Alle Augen im Raum richteten sich auf ihn. Die Blicke reichten von missbilligend bis angeekelt, als ob sie eine Kakerlake in ihrer Mitte entdeckt hätten. Wobei tatsächlich eine Schabe durch den Keller lief, der allerdings nicht annähernd so viel Verachtung zuteilwurde wie Alfie in diesem Moment. Möglicherweise spuckte Mosche Dajan sogar aus. Das konnte Alfie nicht sehen, weil Mosche seitlich hinter ihm stand.
„ Polizei , Jungelchen?“ Jeff Bridges schüttelte den Kopf. „Wer bist du? Einer von der Nutella-Generation, der sich vor allem durch Streichfähigkeit auszeichnet? Eine ausgelutschte Lusche?“ Er klang enttäuscht. „Nein, Jungelchen, die Staatsmacht ist für jene, die sich nicht allein verteidigen können. Schwache und Alte.“
Ja eben!, dachte Alfie bockig, sprach es aber nicht aus. Sonst hätte ihn die schwache, alte Herzoginwitwe womöglich mit ihrem Gehstock erschlagen.

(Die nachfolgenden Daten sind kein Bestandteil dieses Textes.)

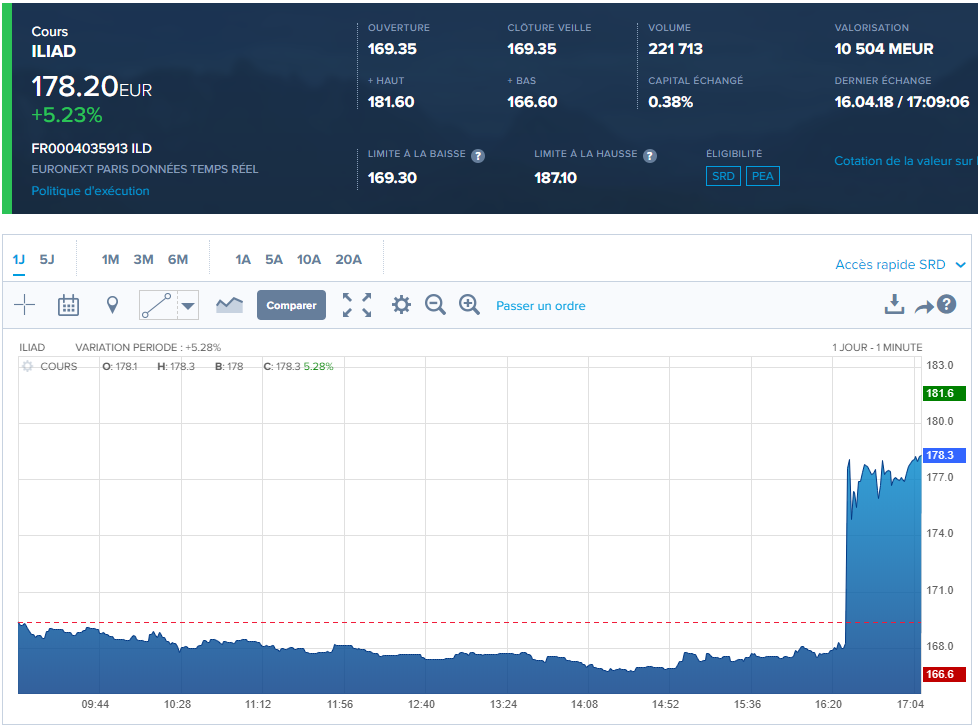978x725 pixels.
Task: Expand the Accès rapide SRD menu
Action: pos(900,265)
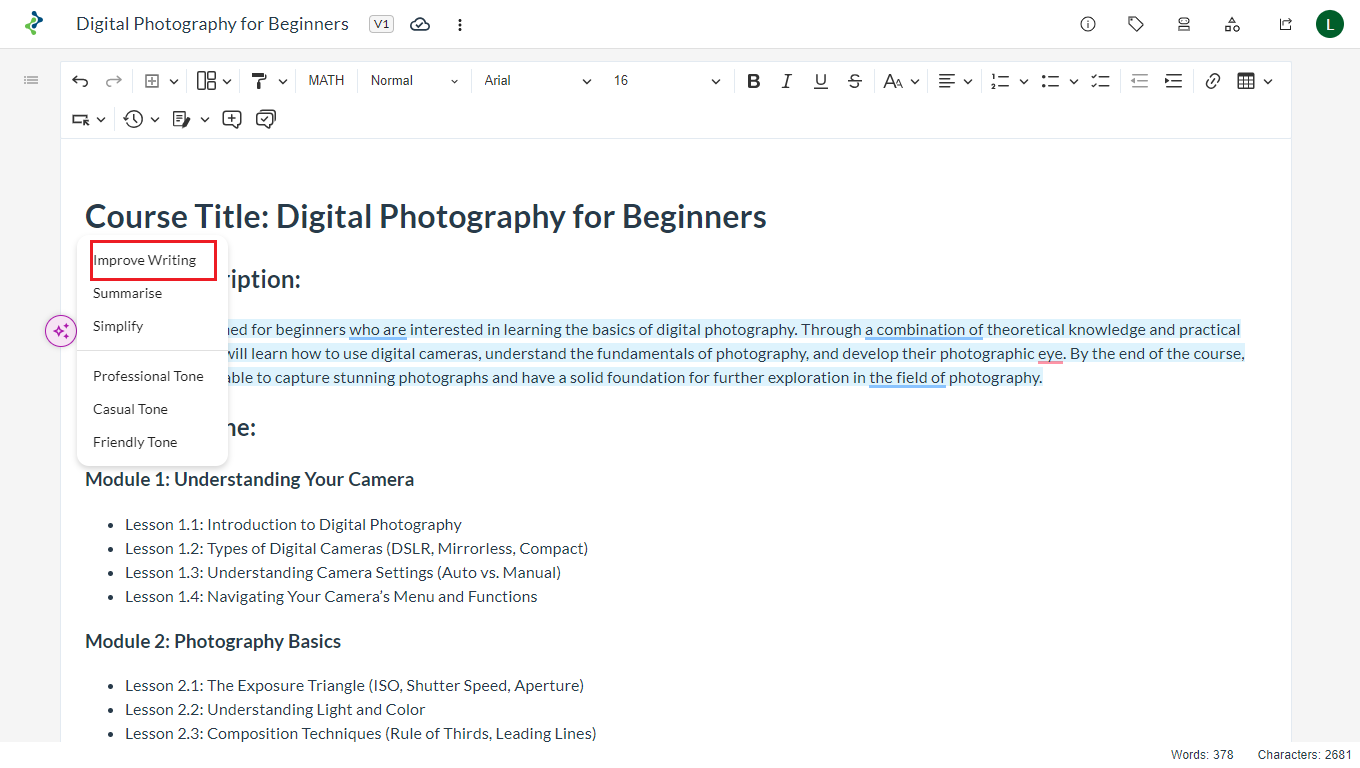
Task: Toggle italic formatting
Action: [787, 81]
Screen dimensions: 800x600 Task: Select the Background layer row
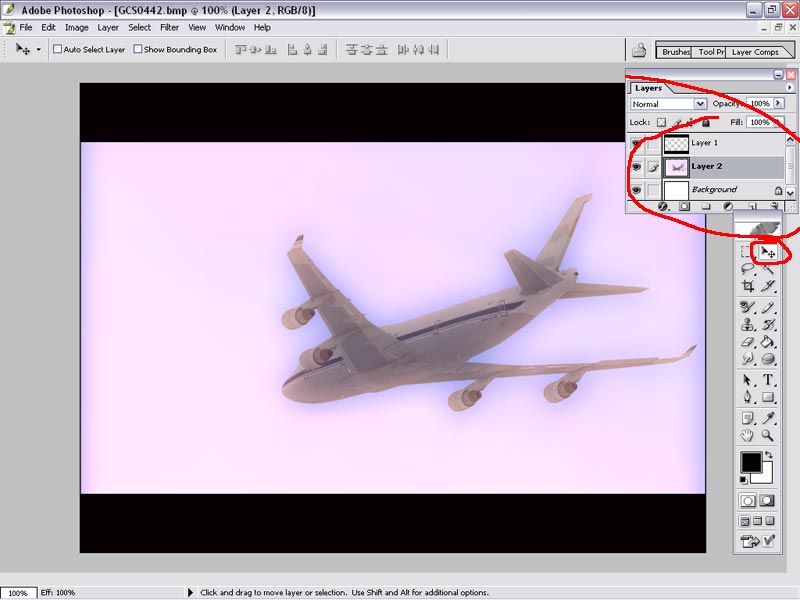[x=713, y=189]
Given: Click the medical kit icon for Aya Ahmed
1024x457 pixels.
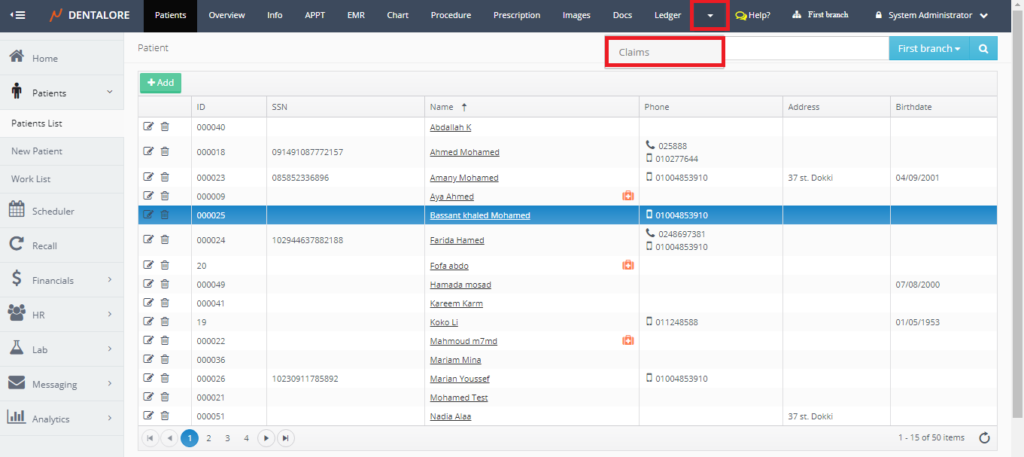Looking at the screenshot, I should click(628, 196).
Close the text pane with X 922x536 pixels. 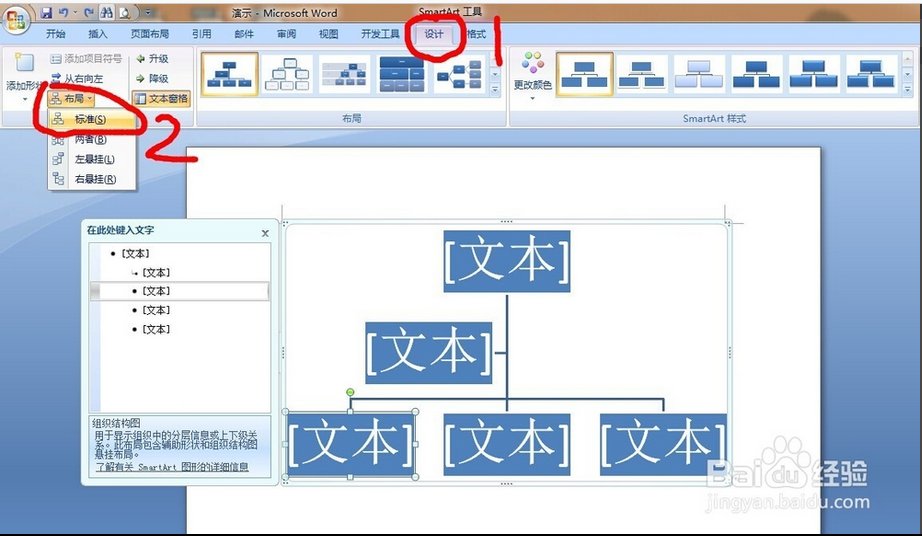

„Nein, wir warten noch kurz, bis sich der Staub gelegt hat, dann schleichen wir uns raus, holen unsere Altersversorgung und sorgen konsequent für ein Happyend.“
„Wir setzen uns in die Karibik ab?“ Alfie schöpfte Hoffnung.
Die Augenbrauen von Jeff Bridges trafen sich mittig über seiner Nasenwurzel. „Nein! Wir schlagen zurück! Wer immer uns hier den Garaus machen will, wird zu spüren bekommen, dass er sich mit den Falschen angelegt hat.“
„Ist das nicht gefährlich?“, fragte Mandy.